The Global Strategic Plan recognises rabies-infected dogs as the main source of human rabies. Despite this, dogs should not be perceived as a threat but as the best allies to eliminate rabies. Communities need to be aware of the power of preventing dog bites and of life-saving human post-exposure prophylaxis. Most importantly, the disease needs to be tackled at the animal source by vaccinating dogs with good quality vaccines, advocating for responsible dog ownership, and by raising public awareness. It has been demonstrated that dog vaccination is a cost-effective control measure that protects human lives in an equitable, sustainable and cost-effective manner. It also has potential positive spill-over effects for the protection of livestock, biodiversity and wildlife species conservation.
The elimination of dog-mediated human rabies is considered a global public good and an excellent showcase for application of the ‘One Health’ concept.

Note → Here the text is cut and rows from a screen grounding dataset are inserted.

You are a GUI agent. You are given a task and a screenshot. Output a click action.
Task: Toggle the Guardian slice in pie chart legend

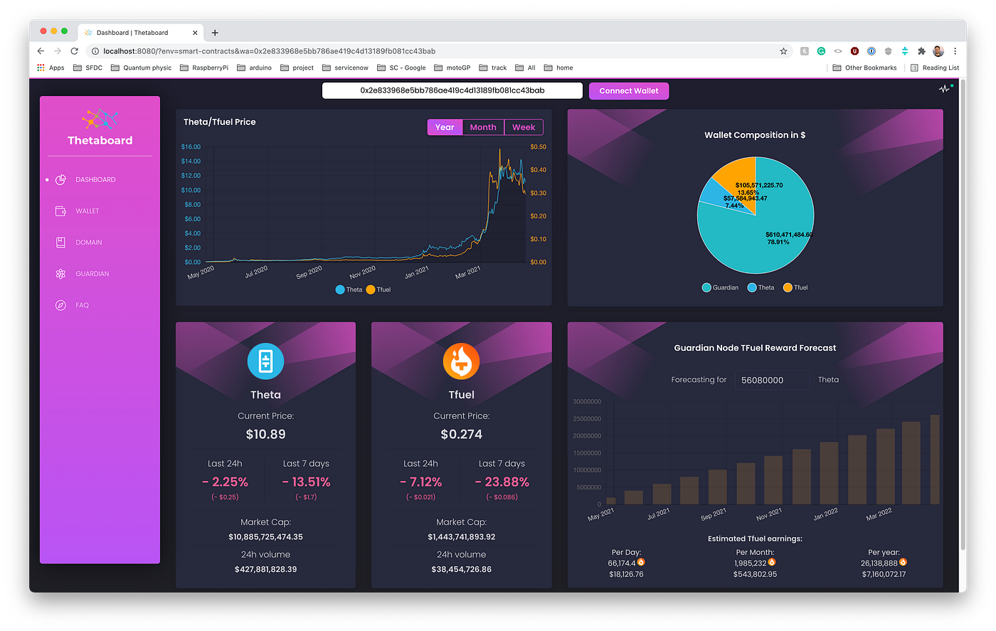coord(720,287)
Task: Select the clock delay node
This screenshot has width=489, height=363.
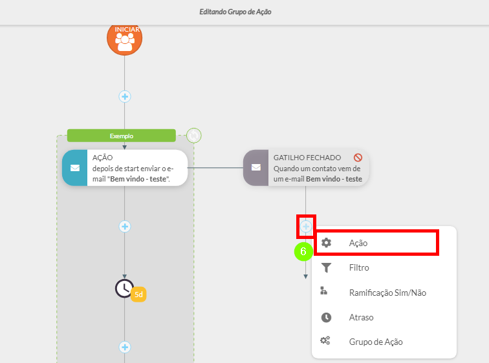Action: tap(124, 288)
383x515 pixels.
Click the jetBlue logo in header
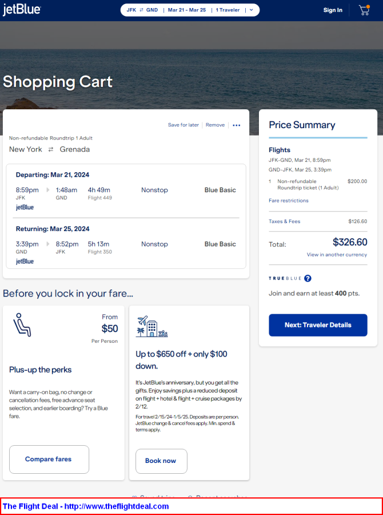coord(22,10)
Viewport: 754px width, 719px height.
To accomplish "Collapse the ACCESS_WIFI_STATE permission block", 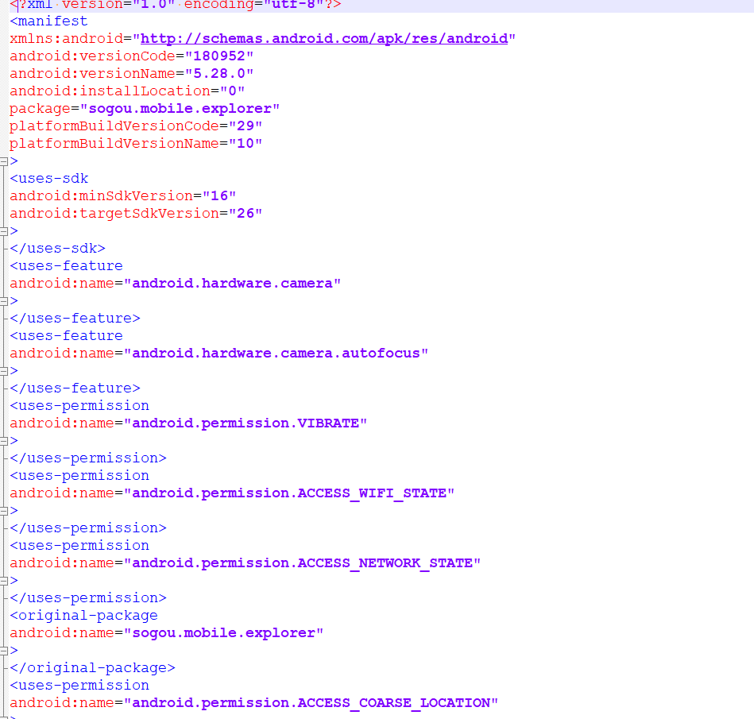I will tap(4, 510).
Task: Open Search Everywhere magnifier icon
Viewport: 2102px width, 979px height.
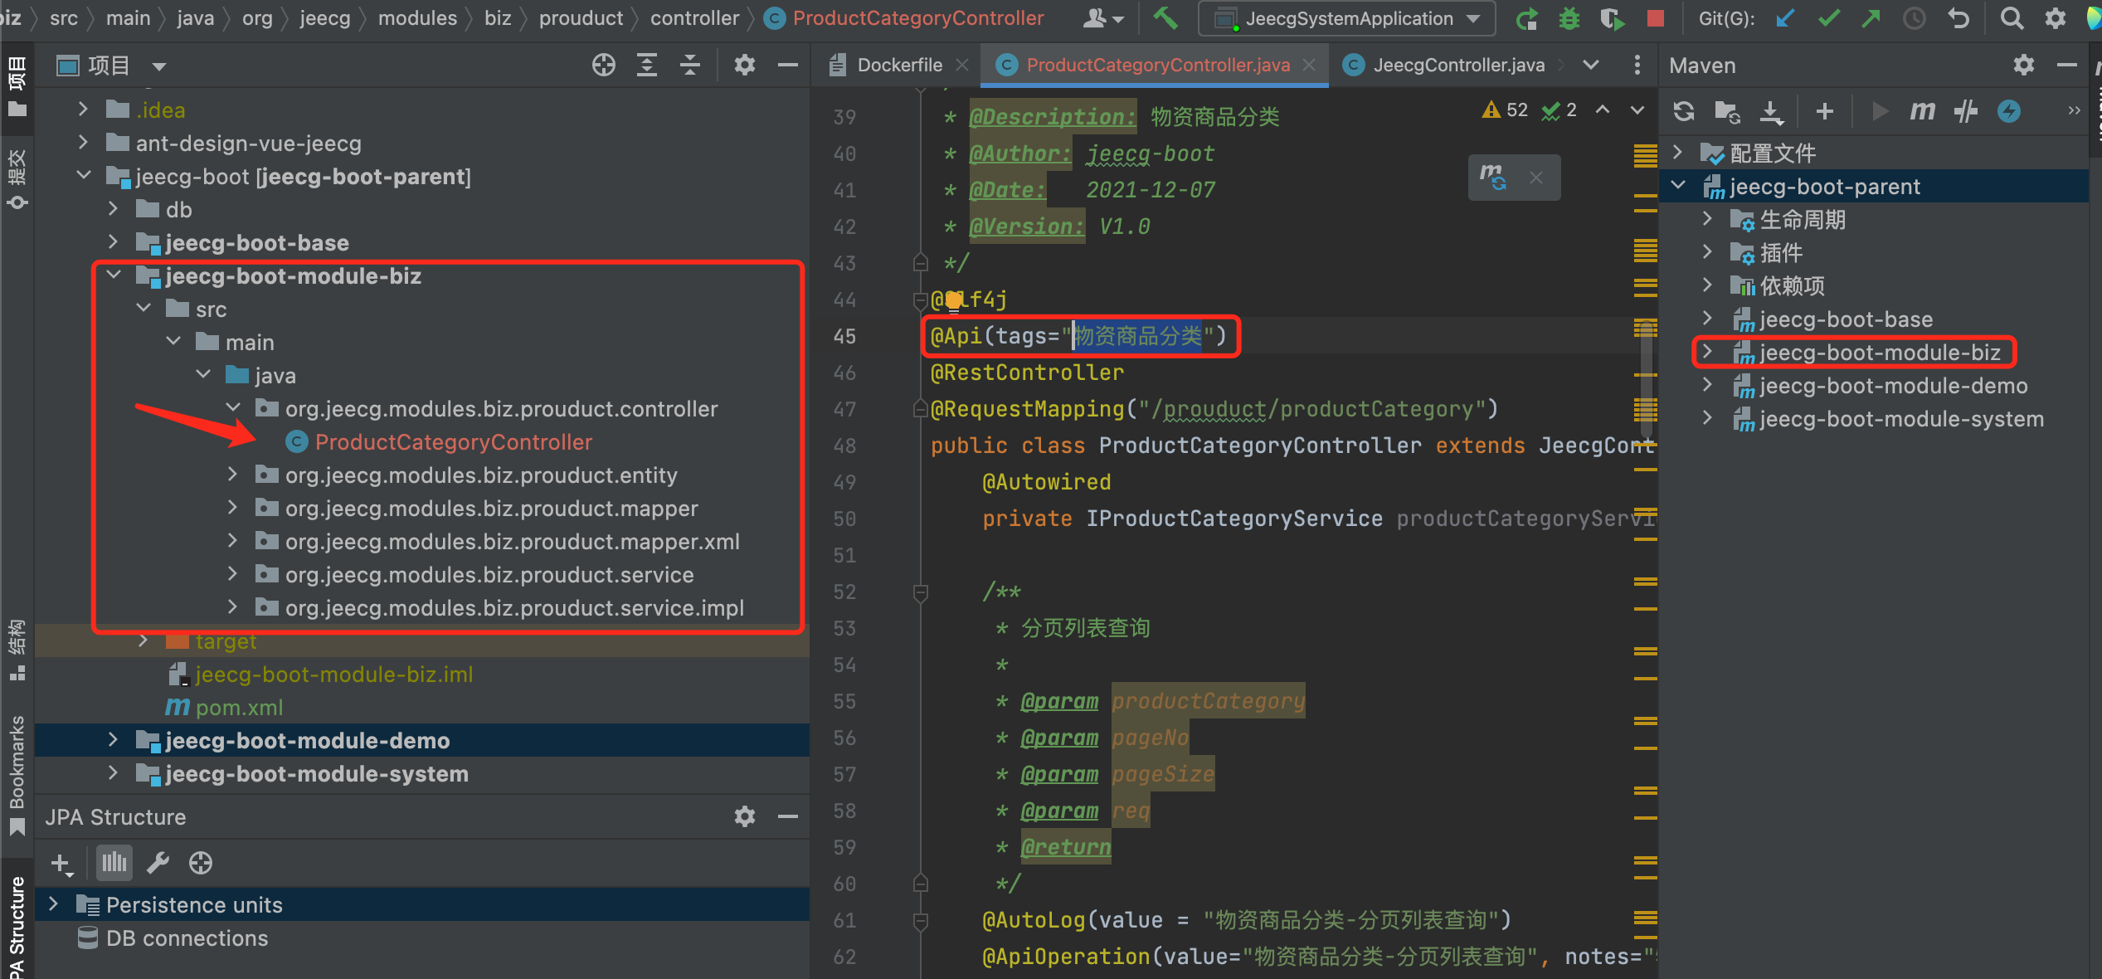Action: click(2012, 18)
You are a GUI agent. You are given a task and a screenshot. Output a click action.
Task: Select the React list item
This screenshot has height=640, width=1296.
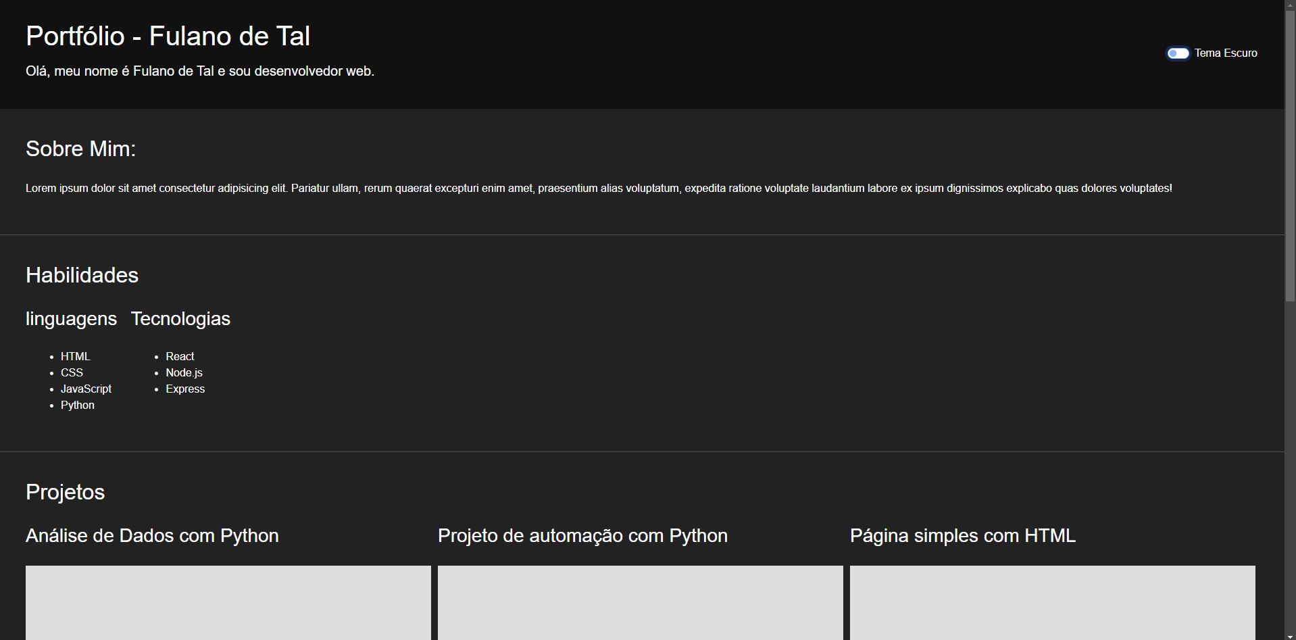180,356
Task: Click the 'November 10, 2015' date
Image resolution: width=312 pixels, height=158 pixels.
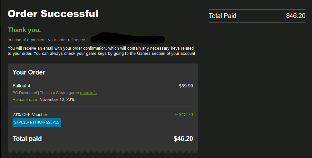Action: tap(57, 99)
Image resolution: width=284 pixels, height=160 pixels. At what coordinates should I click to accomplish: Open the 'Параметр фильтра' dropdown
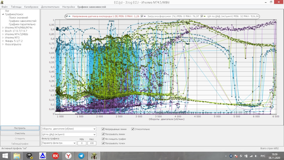coord(59,143)
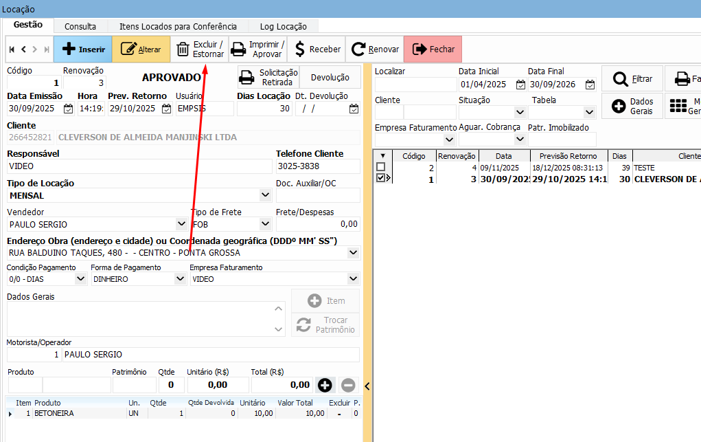This screenshot has height=442, width=701.
Task: Open the Tipo de Locação dropdown
Action: (266, 195)
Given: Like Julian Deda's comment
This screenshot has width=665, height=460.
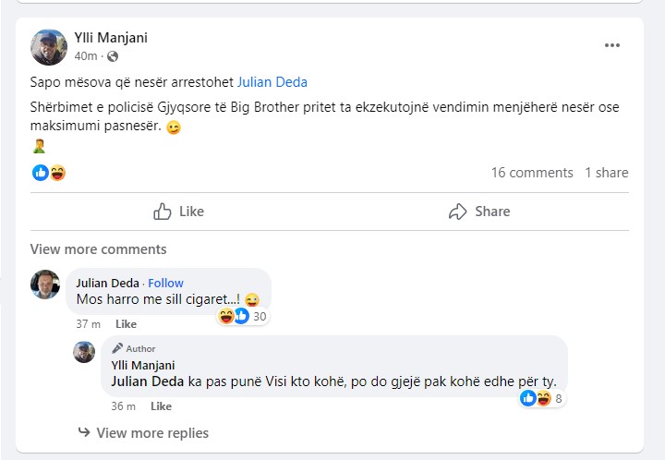Looking at the screenshot, I should pyautogui.click(x=126, y=324).
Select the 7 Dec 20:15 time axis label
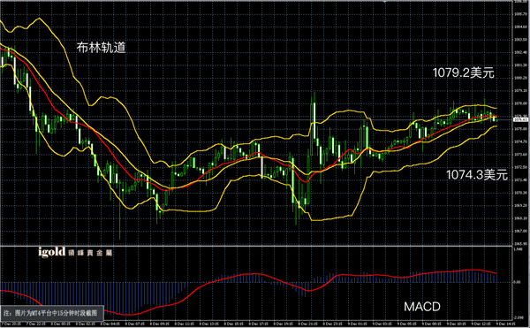 pos(11,324)
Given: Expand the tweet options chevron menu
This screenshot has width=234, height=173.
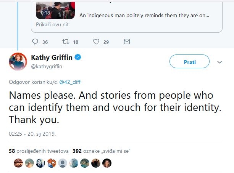Looking at the screenshot, I should 219,62.
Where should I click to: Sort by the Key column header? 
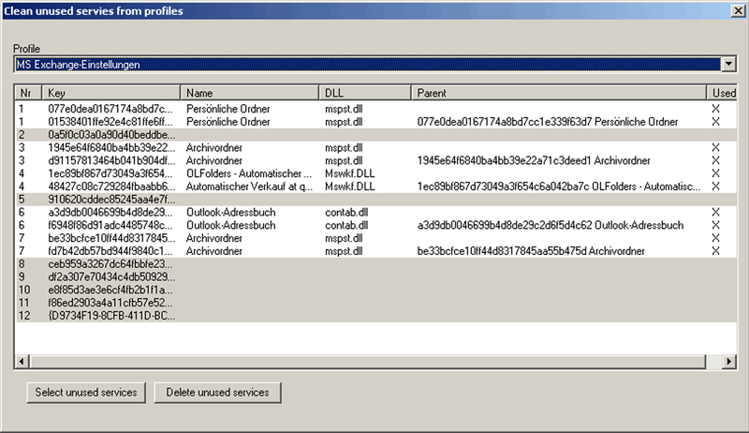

Cross-sectoral solutions from stakeholders in both human and animal health systems are essential for the greatest benefits to be realized. Working together to bring an end to rabies will have multiple positive impacts including – above all – saving human lives, but also reducing the heavy economic burden imposed by the disease from lost income or livestock. It will strengthen both human and veterinary health systems, improve equity and access to healthcare, and contribute to the global sustainable development.
Countries are being invited to make and reaffirm their commitment to prioritise rabies prevention and to work through a ‘One Health’ approach to eliminate dog-mediated rabies human deaths by 2030. The four partner organisations responsible for the implementation of the Global Strategic Plan are ready to leverage existing knowledge, tools and technology in a new way. The partner organisations of United Against Rabies are already working with countries to coordinate and catalyse global change so no one will ever suffer in pain and die from this preventable disease. Investing in the elimination of rabies will accelerate progress, as the world works to make the Zero-by-30 Goal a reality.
We all have a role to play in achieving the shared goal of global rabies elimination. The time is now.